Please explain, in one to three sentences, why the roadmap titles Phase 1 "AgentBoot Builds Itself".

## Excerpted text
_ _ _ _ _ _ _

Roadmap
Current Status
v0.9.0 is the current release. Phases 1 through 9 are complete.
Version Architecture
| Version | Phase(s) | Target | Description |
|---|---|---|---|
| v0.9.0 | 1–9 | Now (stealth) | Full build pipeline, 8 platforms, marketplace infra |
| v1.0 GA | 10–11 | June 2026 | Knowledge layer (brain index), marketplace live, stealth exit |
| v1.x | 12 | Aug–Oct 2026 | Org scale: ADR governance, A2A, domain layers |
| v2.0 | 13 | Q1 2027 | ADLC governance: agent registry, approval workflows, compliance scoring, full UI |
| v2.x | 14+ | H1 2027+ | Platform/OEM: non-coding agent compilation, white-labeled hub |
See docs/internal/plans/commercialization-roadmap.md for full business model and go-to-market strategy.
Phase 1: "AgentBoot Builds Itself" -- COMPLETE
AgentBoot compiles its own personas and uses them when developing itself.
What shipped:
- 6 core traits authored and composed into 4 personas
- Build pipeline: validate, compile, sync (all end-to-end)
- Configuration schema (
agentboot.config.json) - Claude Code native output: agents, skills, rules, CLAUDE.md with
@imports - Always-on instructions (baseline and security)
- Unit and integration tests for the build pipeline
Phase 2: "Usable by Others" -- COMPLETE
Any repo can install AgentBoot personas via CLI. Install, scaffolding, diagnostics, and uninstall all work.
What shipped:
- Scope merging (org to group to team to repo)
- Full CLI:
build,validate,sync,install,status,doctor,uninstall - Scaffolding:
add persona,add trait - Cross-platform output: standalone SKILL.md, copilot-instructions.md
- PERSONAS.md auto-generation
- Gotchas rules (path-scoped knowledge)
- Static prompt linting (
agentboot lint) - Token budget calculation at build time
- Prompt style guide baked into scaffolding templates
- Repo platform switching (
agentboot config repo platform) - First-session welcome fragment for developer onboarding
- Manifest tracking for managed files (
.agentboot-manifest.json)
Phase 3: "Ship It" -- COMPLETE
AgentBoot is distributable as a Claude Code plugin with compliance and privacy foundations in place.

_ _ _ _ _ _ _

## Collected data
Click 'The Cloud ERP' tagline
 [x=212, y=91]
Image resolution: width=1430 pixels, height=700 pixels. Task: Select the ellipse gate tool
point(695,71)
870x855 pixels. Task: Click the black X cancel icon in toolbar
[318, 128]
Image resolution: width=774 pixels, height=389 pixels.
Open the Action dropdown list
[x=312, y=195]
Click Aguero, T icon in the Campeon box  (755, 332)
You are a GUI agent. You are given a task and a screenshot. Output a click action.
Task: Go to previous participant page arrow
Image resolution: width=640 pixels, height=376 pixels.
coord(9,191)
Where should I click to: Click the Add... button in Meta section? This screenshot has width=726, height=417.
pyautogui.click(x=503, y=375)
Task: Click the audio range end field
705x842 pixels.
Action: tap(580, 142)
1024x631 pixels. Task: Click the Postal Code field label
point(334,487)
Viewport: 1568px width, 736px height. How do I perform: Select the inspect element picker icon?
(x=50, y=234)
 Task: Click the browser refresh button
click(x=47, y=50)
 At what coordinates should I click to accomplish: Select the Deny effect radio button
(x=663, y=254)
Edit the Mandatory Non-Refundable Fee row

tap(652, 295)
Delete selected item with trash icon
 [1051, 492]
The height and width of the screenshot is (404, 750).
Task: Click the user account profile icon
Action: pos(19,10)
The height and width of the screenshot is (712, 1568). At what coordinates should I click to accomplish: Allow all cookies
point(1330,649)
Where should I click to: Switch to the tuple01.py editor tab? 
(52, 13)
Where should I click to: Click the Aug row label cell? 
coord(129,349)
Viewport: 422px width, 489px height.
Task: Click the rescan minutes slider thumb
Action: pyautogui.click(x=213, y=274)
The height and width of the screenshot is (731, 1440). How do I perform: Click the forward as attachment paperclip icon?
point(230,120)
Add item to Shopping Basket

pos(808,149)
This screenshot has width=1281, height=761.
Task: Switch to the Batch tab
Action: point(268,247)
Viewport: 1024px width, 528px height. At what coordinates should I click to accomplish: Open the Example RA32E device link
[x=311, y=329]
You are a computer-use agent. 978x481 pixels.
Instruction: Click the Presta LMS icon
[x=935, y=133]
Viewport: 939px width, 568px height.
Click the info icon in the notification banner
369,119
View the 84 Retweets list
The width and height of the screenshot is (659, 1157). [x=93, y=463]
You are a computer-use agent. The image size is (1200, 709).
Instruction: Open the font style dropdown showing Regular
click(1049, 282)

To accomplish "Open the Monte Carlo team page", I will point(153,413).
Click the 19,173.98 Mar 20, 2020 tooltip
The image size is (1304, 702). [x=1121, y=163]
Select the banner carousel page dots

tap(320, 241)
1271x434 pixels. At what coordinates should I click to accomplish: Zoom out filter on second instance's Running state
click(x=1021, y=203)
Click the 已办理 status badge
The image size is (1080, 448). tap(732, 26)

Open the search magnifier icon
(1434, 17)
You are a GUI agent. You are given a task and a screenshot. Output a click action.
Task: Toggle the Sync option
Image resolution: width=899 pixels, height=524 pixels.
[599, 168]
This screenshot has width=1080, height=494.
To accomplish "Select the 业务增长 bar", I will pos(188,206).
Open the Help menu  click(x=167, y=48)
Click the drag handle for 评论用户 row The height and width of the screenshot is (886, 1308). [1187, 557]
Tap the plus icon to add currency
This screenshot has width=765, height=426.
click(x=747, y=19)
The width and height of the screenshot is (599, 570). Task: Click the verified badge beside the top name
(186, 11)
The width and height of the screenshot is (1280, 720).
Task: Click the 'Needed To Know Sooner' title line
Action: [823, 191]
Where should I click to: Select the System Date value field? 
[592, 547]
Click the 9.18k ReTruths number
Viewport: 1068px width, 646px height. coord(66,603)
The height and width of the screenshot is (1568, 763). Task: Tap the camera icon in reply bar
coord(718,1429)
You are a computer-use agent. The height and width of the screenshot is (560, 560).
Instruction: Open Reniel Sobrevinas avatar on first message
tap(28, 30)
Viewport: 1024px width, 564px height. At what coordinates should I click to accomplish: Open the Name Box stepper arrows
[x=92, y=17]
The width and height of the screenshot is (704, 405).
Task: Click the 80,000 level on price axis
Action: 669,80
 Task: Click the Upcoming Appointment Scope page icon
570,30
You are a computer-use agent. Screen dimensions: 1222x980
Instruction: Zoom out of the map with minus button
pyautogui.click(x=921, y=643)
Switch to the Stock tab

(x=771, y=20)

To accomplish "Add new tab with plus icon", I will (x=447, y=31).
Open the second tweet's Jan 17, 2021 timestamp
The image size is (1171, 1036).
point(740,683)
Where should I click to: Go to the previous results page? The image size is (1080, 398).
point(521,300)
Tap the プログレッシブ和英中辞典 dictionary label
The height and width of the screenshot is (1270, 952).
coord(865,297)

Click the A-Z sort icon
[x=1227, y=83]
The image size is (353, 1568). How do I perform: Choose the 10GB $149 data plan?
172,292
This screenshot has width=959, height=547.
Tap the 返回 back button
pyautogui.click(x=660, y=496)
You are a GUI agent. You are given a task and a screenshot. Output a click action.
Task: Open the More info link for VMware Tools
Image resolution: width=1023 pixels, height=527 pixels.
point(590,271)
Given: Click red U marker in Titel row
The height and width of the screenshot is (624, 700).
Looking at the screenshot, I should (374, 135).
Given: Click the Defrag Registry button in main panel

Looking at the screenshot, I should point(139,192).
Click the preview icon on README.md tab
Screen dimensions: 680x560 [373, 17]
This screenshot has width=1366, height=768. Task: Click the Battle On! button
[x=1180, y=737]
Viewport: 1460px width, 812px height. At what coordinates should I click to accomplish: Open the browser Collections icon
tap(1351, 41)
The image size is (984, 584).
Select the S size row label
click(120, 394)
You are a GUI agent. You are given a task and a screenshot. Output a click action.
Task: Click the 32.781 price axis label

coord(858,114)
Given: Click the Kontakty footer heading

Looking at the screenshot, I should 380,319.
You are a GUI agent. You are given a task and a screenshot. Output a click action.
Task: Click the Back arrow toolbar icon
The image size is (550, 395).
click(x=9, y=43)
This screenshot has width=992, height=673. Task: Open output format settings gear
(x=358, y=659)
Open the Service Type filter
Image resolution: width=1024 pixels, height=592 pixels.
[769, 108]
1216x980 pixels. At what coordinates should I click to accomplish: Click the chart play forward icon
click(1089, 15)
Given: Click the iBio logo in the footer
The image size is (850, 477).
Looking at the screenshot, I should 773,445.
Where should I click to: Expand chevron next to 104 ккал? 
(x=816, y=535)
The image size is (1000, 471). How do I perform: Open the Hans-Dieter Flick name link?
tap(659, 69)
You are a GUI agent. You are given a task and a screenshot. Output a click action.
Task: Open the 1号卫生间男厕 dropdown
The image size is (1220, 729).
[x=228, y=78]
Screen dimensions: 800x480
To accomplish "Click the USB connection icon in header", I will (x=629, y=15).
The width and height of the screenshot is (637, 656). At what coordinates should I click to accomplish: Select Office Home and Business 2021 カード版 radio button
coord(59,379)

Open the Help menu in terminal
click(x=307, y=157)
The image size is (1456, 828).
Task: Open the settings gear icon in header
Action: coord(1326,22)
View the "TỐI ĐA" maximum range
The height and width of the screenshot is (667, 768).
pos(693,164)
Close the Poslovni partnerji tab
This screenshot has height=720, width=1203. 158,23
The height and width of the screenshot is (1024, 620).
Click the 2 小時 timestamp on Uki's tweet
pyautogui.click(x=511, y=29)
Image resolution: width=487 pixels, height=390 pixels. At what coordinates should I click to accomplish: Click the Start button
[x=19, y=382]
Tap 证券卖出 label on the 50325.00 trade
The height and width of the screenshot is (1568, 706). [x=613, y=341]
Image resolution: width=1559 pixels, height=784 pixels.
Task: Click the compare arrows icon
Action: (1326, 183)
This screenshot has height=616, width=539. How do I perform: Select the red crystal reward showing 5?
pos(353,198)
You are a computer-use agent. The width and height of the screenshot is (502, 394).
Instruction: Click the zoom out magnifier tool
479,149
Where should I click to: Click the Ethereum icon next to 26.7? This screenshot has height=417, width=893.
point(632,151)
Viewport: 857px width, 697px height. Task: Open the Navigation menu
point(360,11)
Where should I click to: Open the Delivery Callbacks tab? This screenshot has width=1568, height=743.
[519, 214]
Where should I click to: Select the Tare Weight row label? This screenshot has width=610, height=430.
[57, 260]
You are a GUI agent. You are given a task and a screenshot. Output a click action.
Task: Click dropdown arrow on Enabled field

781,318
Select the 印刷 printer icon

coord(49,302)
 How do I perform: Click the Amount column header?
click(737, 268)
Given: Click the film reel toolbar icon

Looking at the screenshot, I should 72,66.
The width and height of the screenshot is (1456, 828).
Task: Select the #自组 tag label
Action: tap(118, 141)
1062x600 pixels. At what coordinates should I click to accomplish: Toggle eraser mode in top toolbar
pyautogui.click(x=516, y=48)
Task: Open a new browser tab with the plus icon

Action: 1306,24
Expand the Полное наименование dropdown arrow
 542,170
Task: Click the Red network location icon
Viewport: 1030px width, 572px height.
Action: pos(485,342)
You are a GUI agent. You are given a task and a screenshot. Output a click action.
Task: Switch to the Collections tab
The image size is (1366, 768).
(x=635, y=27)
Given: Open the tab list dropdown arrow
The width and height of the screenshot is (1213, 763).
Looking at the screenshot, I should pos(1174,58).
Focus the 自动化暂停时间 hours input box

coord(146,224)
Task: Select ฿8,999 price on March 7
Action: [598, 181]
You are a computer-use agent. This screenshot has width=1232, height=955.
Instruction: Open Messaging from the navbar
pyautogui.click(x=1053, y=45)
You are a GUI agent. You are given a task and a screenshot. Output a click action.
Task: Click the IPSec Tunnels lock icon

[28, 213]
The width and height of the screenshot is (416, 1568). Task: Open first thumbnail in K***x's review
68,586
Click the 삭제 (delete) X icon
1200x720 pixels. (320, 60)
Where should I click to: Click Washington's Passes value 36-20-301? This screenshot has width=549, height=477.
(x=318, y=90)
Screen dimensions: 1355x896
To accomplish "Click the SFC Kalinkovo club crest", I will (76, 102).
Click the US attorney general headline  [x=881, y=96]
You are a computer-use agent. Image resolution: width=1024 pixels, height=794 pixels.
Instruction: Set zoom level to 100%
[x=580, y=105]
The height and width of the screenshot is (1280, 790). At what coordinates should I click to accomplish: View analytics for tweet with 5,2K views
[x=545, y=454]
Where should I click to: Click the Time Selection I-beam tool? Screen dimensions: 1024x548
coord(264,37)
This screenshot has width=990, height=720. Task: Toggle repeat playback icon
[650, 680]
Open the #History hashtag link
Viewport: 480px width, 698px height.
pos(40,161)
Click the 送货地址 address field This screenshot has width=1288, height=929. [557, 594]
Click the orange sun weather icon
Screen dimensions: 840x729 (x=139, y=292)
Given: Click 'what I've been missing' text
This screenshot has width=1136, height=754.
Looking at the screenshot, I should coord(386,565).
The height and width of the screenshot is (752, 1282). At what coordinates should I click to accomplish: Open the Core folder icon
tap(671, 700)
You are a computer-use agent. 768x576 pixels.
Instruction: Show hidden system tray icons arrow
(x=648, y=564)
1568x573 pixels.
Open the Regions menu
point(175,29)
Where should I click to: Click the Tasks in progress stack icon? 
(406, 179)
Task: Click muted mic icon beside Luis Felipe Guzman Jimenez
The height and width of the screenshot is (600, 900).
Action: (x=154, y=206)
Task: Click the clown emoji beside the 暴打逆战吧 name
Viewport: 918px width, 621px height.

_ _ _ _ _ _ _

## Response for this exercise
Phase 1 has that title because AgentBoot compiles its own personas and uses them when it is developing itself.